The NetBeans knowledge base article on project files & version control discusses the NetBeans project files, with loose advice about which files are project specific (i.e. can be shared via version control), and which are user specific.
Here is the section on version control:
If the project is checked out of a version control system, the build (or nbbuild), dist (or nbdist), and the nbproject/private folders should not be checked into that version control system.
If the project is under the CVS, Subversion, or Mercurial version control systems, the appropriate "ignore" files are created or updated for these directories when the project is imported.
Though nbproject/private should be ignored, nbproject should be checked into the version control system. nbproject contains project metadata that enables other users to open the project in NetBeans without having to import the project first.
It turns out that both Thomas & Petercardona are correct, in a way. NetBeans recommends that you only import source code and/or documentation. Oh and the nbproject folder but not the *nbproject/private** folders.
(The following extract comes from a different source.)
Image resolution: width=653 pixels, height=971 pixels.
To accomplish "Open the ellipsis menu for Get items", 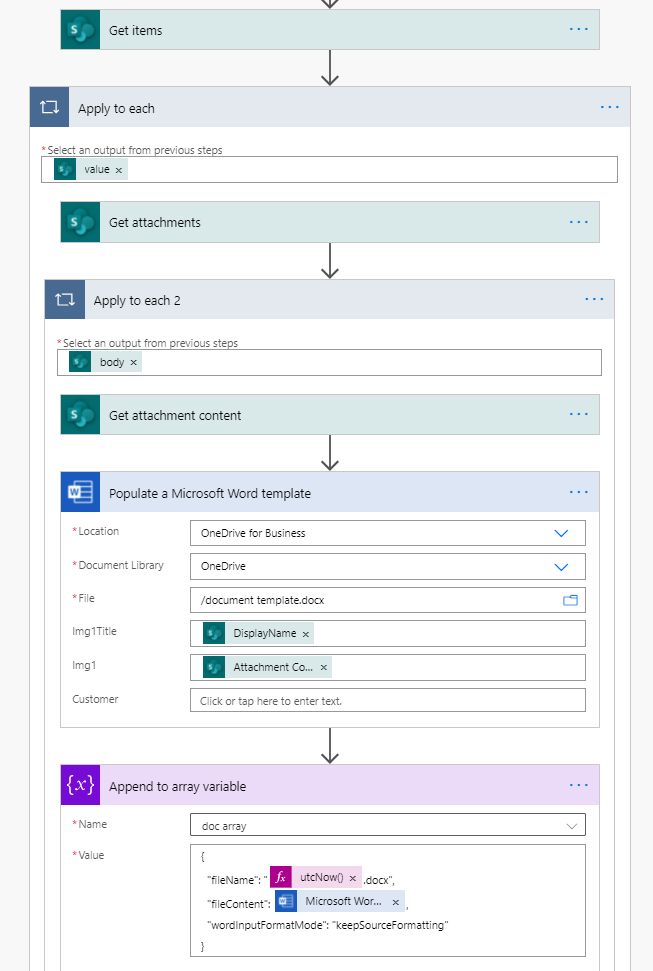I will pos(578,30).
From the NetBeans Knowledge Base article on importing Eclipse projects:
Version Control Considerations
If the project is checked out of a
version control system, the build (or
nbbuild), dist (or nbdist), and the
nbproject/private folders should not be checked into that version control
system.
If the project is under the CVS,
Subversion, or Mercurial version
control systems, the appropriate
"ignore" files are created or updated
for these directories when the project
is imported.
Though nbproject/private should be
ignored, nbproject should be checked
into the version control system.
nbproject contains project metadata that enables others users to open the
project in NetBeans without having to
import the project first.
None.
Only source files, build scripts, and documentation that is not automatically generated (e.g. - the output of tools such as JavaDoc and Doxygen) should be checked into a repository. Things like project files, binaries, and generated documentation should not be checked in.
The reason is two-fold. First, you don't want to overwrite another developer's project settings with your own. Second, other developers might not be using the same IDE as you (or even an IDE at all), so don't give them any more than they need to build (the project or its associated documentation) or run the project.
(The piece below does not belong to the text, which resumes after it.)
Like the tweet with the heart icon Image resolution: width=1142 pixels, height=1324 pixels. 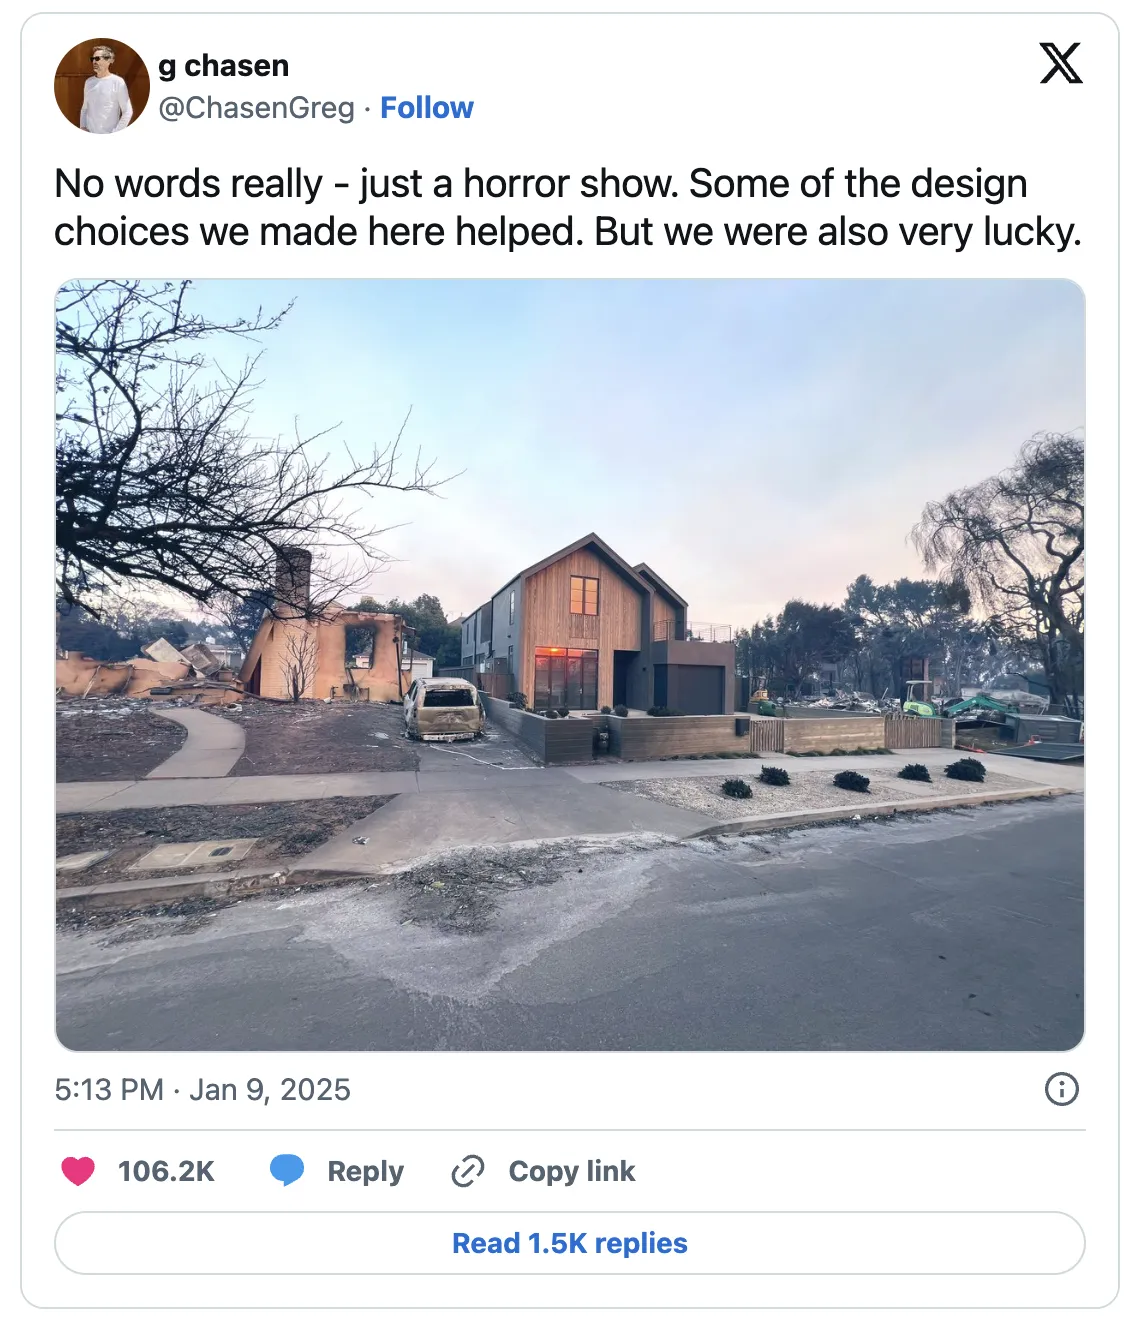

As tested with Netbeans 6.8, only the project.xml, configurations.xml and the main makefile (the customisable one in the parent dir of the 'nbproject' dir, with pre/post target definitions) must be distributed via the repository. All other files will be automatically (re)generated by Netbeans (Makefile-impl.ml, Makefile-variables.ml, all the Makefile-$CONF, Package-$CONF.bash). The 'private' dir should also be ignored, obviously.
You can check also
https://github.com/github/gitignore/blob/master/Global/NetBeans.gitignore
This open source project contains
A collection of useful .gitignore templates
Toptal has a useful tool for developers wanting to find out what should go on a .gitignore file.
https://www.toptal.com/developers/gitignore
For netbeans, just search Netbeans and it should return a template something like
**/nbproject/private/
**/nbproject/Makefile-*.mk
**/nbproject/Package-*.bash build/
nbbuild/
dist/
nbdist/
.nb-gradle/
Copying and pasting this into a .ignore file on your project's directory should solve your problem.